Exercise objective.
From the line containing "Given: Click the" through the last line of the listing, output each line exactly as it stands. Omit pictures.

Entries shown.
-*-
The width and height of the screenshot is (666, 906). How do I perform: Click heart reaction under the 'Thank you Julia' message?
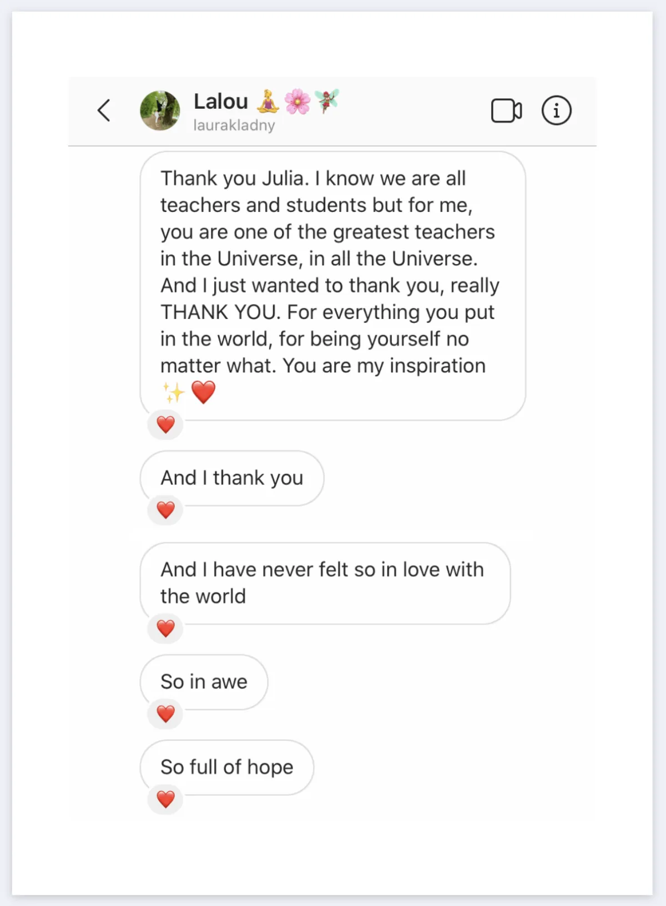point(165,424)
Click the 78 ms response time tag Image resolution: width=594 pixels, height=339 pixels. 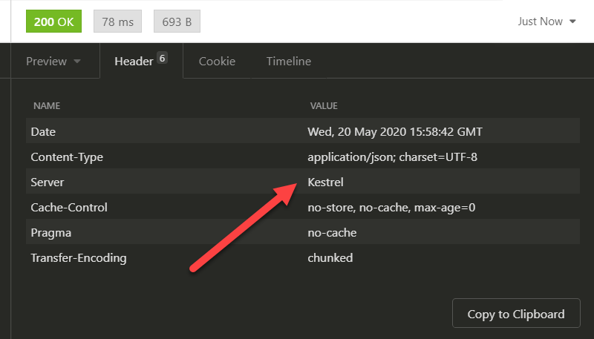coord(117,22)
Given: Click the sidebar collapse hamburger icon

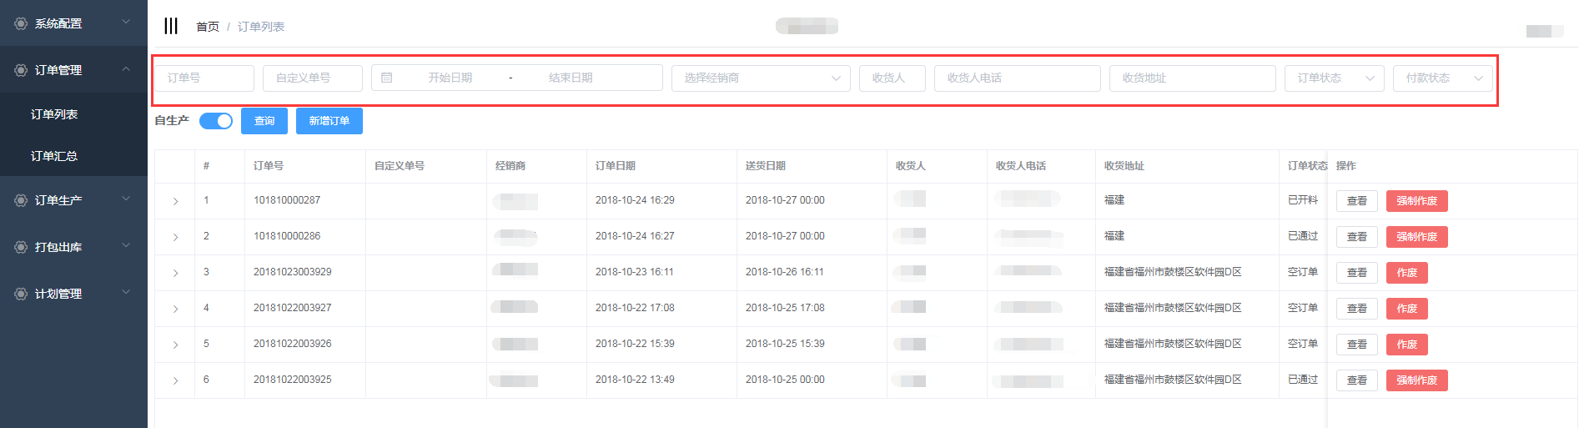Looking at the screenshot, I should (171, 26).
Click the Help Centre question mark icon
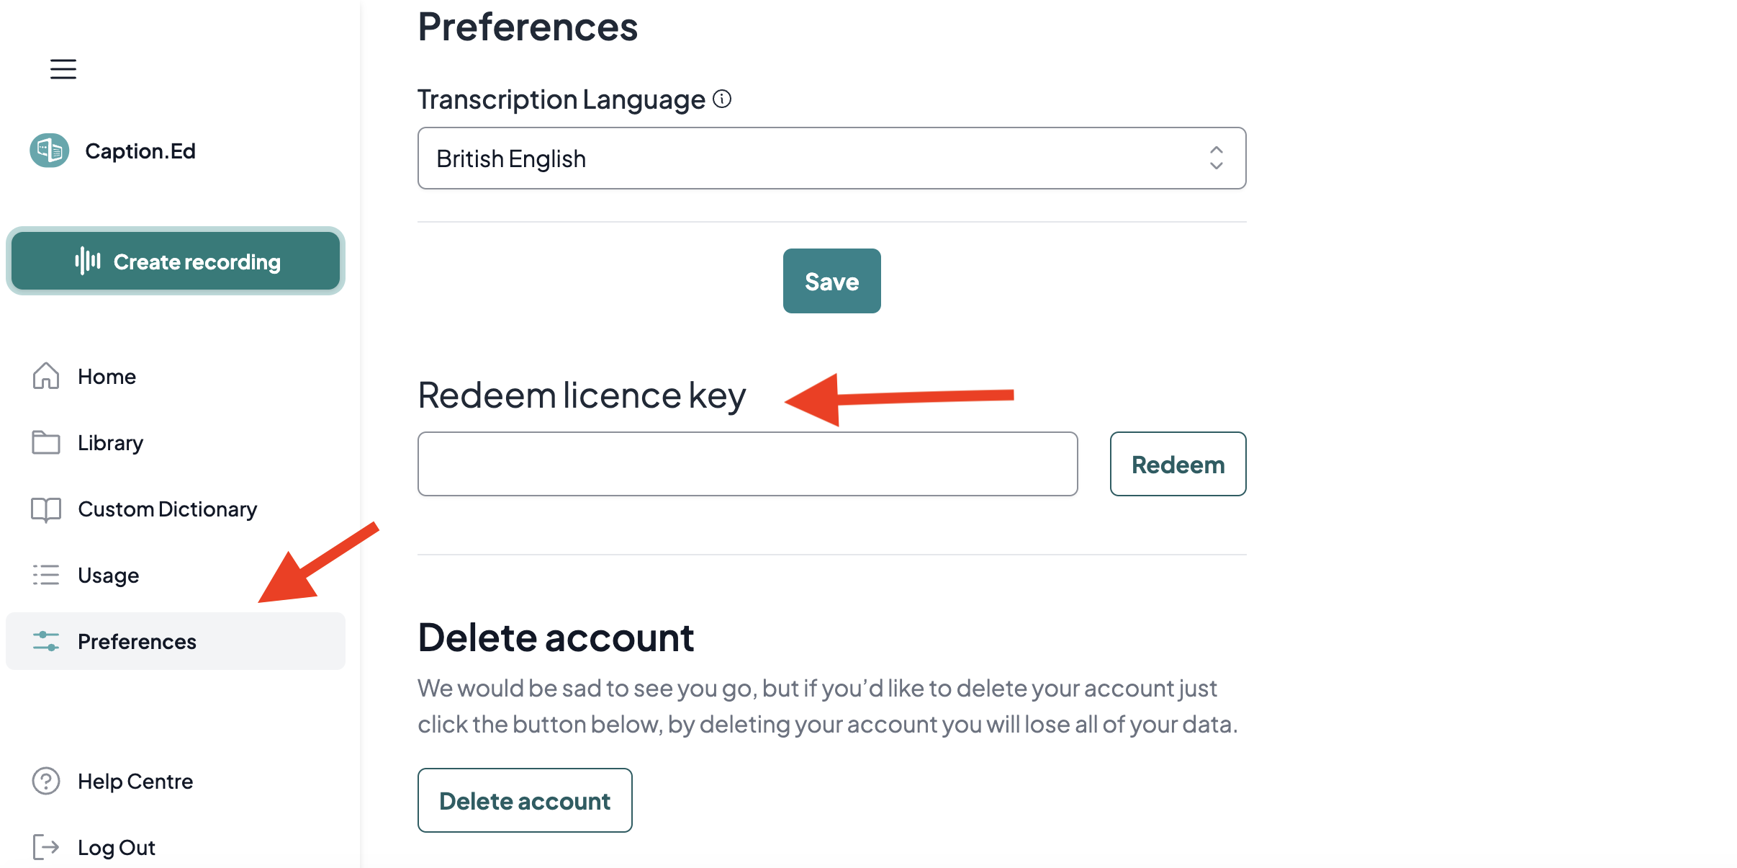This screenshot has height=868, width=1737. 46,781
-*-
Finished exercise.
Given: Click the sidebar collapse hamburger icon

Looking at the screenshot, I should (171, 26).
Click the Help Centre question mark icon
This screenshot has height=868, width=1737. 46,781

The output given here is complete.